Polynomial Log-Marginals and Tweedie's Formula : When Is Bayes Possible?
Jyotishka Datta, Nicholas G. Polson
TL;DR
The paper investigates when empirical Bayes rules that rely on the marginal density $m(y)$ can be derived from a formal Bayes model. It shows that if $\log m(y)$ is a polynomial of degree $K\ge 3$, no prior $F$ in an exponential family can yield $m(y)$ via Tweedie’s identity; only the quadratic case $K=2$ is compatible, with $F$ necessarily Gaussian. It further proves that a marginal $m$ is a Gaussian convolution only if, in a neighborhood of the smoothing parameter, it extends to a bounded solution of the heat equation, linking Bayes representation to the Hirschman–Widder/Weierstrass framework.
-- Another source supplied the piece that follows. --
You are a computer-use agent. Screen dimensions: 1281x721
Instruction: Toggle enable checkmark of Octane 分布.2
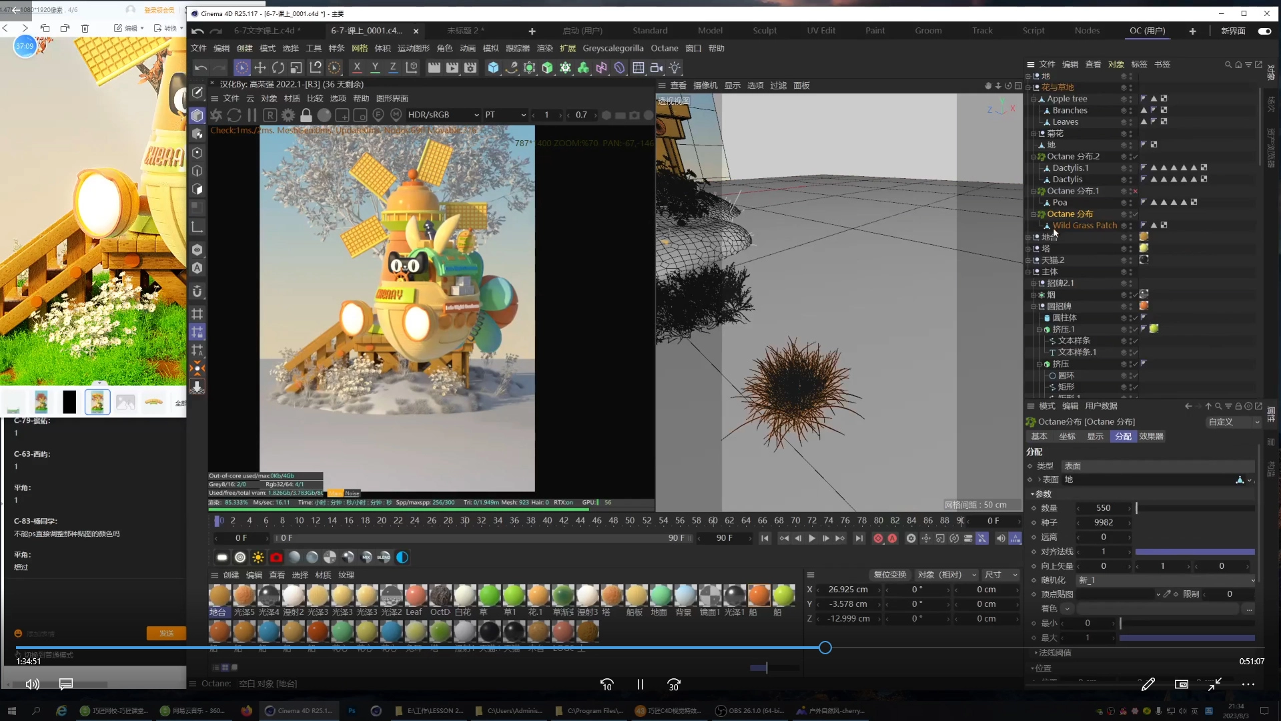pos(1135,156)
These results delineate when practical EB procedures (e.g., NPMLE plug-ins or Lindsey’s method) align with formal Bayes rules, and emphasize that while observable-based updates achieve good risk profiles via SURE and regret considerations, they do not always correspond to valid Bayesian priors or posterior models.
Abstract
Motivated by Tweedie's formula for the Compound Decision problem, we examine the theoretical foundations of empirical Bayes estimators that directly model the marginal density $m(y)$. Our main result shows that polynomial log-marginals of degree $k \ge 3 $ cannot arise from any valid prior distribution in exponential family models, while quadratic forms correspond exactly to Gaussian priors. This provides theoretical justification for why certain empirical Bayes decision rules, while practically useful, do not correspond to any formal Bayes procedures. We also strengthen the diagnostic by showing that a marginal is a Gaussian convolution only if it extends to a bounded solution of the heat equation in a neighborhood of the smoothing parameter, beyond the convexity of $c(y)=\tfrac12 y^2+\log m(y)$.